In one case outlined in the report, Amnesty found that the Israeli army failed to identify a military target before bombing a residential building, which means that it may have "directly and deliberately targeted civilians or civilian objects, which would constitute war crimes."

"Israeli forces have brazenly flouted the laws of war by carrying out a series of attacks on civilian homes, displaying callous indifference to the carnage caused," said Philip Luther, director of Amnesty's Middle East and North Africa Program.

The report notes that several of the attacks were aimed at military targets, but that the devastation they caused were "clearly disproportionate to the military advantages gained by launching the attacks."

Numerous survivors' accounts are detailed in the 49-page report. Witnesses recalled digging through rubble after rockets leveled their homes to pull out the "shreds" of family members and neighbors.

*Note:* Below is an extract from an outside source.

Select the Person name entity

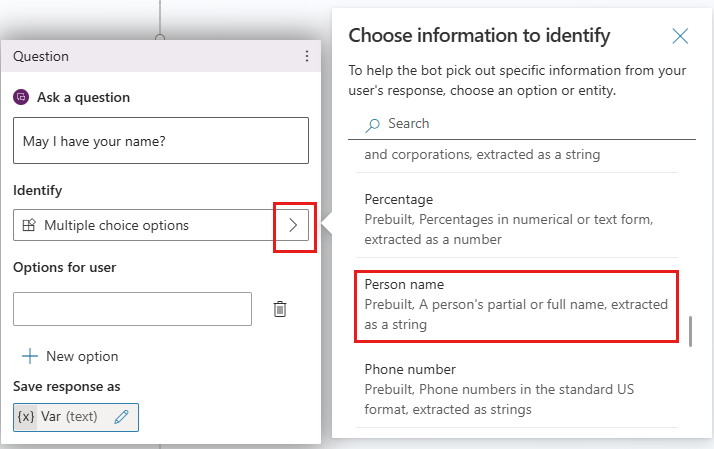pos(517,304)
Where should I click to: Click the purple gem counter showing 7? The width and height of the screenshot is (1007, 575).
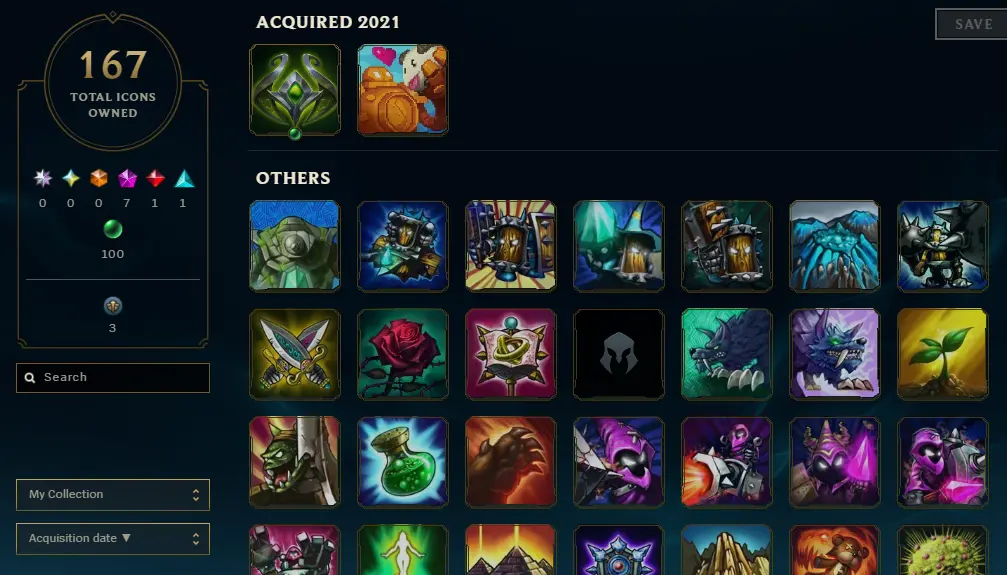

Palestinian Medical Council doctor Khalil Abed Hassan Ammar told Amnesty, "It was terrifying we couldn't save anyone.... All of the kids were burnt, I couldn't tell which were mine and which were the neighbors'... We carried whoever we were able to the ambulance... I only recognized Ibrahim my eldest child, when I saw the shoes he was wearing... I had bought them for him two days before."

Israel's seven-week assault killed more than 2,100 Palestinians, mostly civilians. Seventy-two Israelis, most of whom were soldiers, also died.

The conflict also displaced a large number of Gaza's population. Pierre Krahenbuhl, Commissioner-General of the UN Relief and Works Agency for Palestinian Refugees in the Near East (UNWRA) said Tuesday that almost one-third of Gazans fled their homes during the peak of the crisis. There has also been a "significant upsurge" in the trend of violence towards Palestinians in the West Bank, Krahenbuhl said.

The Israeli government has repeatedly denied Amnesty and other watchdog groups entry into the country, forcing the organization to conduct its research remotely. The report "exposes a pattern of attacks on civilian homes by Israeli forces which have shown a shocking disregard for the lives of Palestinian civilians, who were given no warning and had no chance to flee," Luther said.

Israel's Ministry of Foreign Affairs rejected Amnesty's findings on Wednesday, saying the organization did not have the evidence to support its claims against Israel and that it "ignores documented war crimes perpetrated by Hamas, including the use of human shields, as well as ammunition storage and firing at Israeli civilian population centres from within schools, hospitals, mosques and civilian neighborhoods."

The Ministry also said that "investigations are currently underway by several bodies, inside and outside the Israeli Defense Forces, into 90 incidents."

Though the bulk of Amnesty's report focuses on Israeli attacks on Palestinian civilians, it also found that "Hamas and other Palestinian armed groups fired thousands of indiscriminate rockets and mortar rounds into civilian areas of Israel, killing six civilians, including one child."

The report continues:

The large number of civilian casualties, as well as the destruction and displacement in the Gaza Strip, on the one hand, and the toll of indiscriminate rockets fired by Palestinian armed groups on civilians in Israel, on the other, during Operation Protective Edge only make ending this impunity more urgent. Neither the Israeli nor the Palestinian authorities have taken meaningful measures to stop these serious violations, or to bring those responsible to justice. Ending the systematic impunity for past crimes would serve as a deterrent against their repetition, and is thus a critical component to ensuring the protection of civilians on both sides in the long term.

The rights group is "continuing to document serious violations of international humanitarian law, including unlawful killings and injuries to civilians and destruction of civilian property, both by Israel and by Hamas and Palestinian armed groups."

Amnesty said government officials in both regions "must accede to the Rome Statute" of the ICC, which gives the court jurisdiction over war crimes. Israel, too, should cooperate with an inquiry by the United Nations Human Rights Council--which it has been boycotting on the grounds that the inquiry may be biased.